# Aim of the exercise
From the spring 2021 class listing below, pull out everything from "Our Spring 2021" down to "(March 15-May 10)", word for word.

# Excerpt
Our Spring 2021 Quarter will be 11 zoom classes - varied and so instructive. For the low price of $120 for the rest of the year per person, you can register for as many classes as you want, plus you are registered for all of 2021 and the exciting classes we offer each quarter
ZOOM CLASSES OFFERED MONDAY, MARCH 15 – FRIDAY, MAY 14, 2021
Each Class Meets Once Per Week
NO CLASSES WEEK OF MARCH 29-APRIL 2, 2021
MONDAY (March 15-May 10)
YERKES NPRC RESEARCH: IMPROVING HEALTH WORLDWIDE
Yerkes National Primate Research Center Researchers. Lisa Newbern, Coordinator
The Yerkes National Primate Research Center, Emory University, is dedicated to improving human and animal health worldwide. In this course, you’ll hear directly from the researchers who are committed to discovering causes, preventions, treatments and cures so you and your loved ones can live longer, healthier lives.

# Provided information

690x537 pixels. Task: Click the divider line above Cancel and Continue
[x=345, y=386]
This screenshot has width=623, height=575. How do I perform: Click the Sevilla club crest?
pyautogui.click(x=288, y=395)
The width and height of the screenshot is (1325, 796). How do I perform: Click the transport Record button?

# Solution for this task
Our Spring 2021 Quarter will be 11 zoom classes - varied and so instructive. For the low price of $120 for the rest of the year per person, you can register for as many classes as you want, plus you are registered for all of 2021 and the exciting classes we offer each quarter
ZOOM CLASSES OFFERED MONDAY, MARCH 15 – FRIDAY, MAY 14, 2021
Each Class Meets Once Per Week
NO CLASSES WEEK OF MARCH 29-APRIL 2, 2021
MONDAY (March 15-May 10)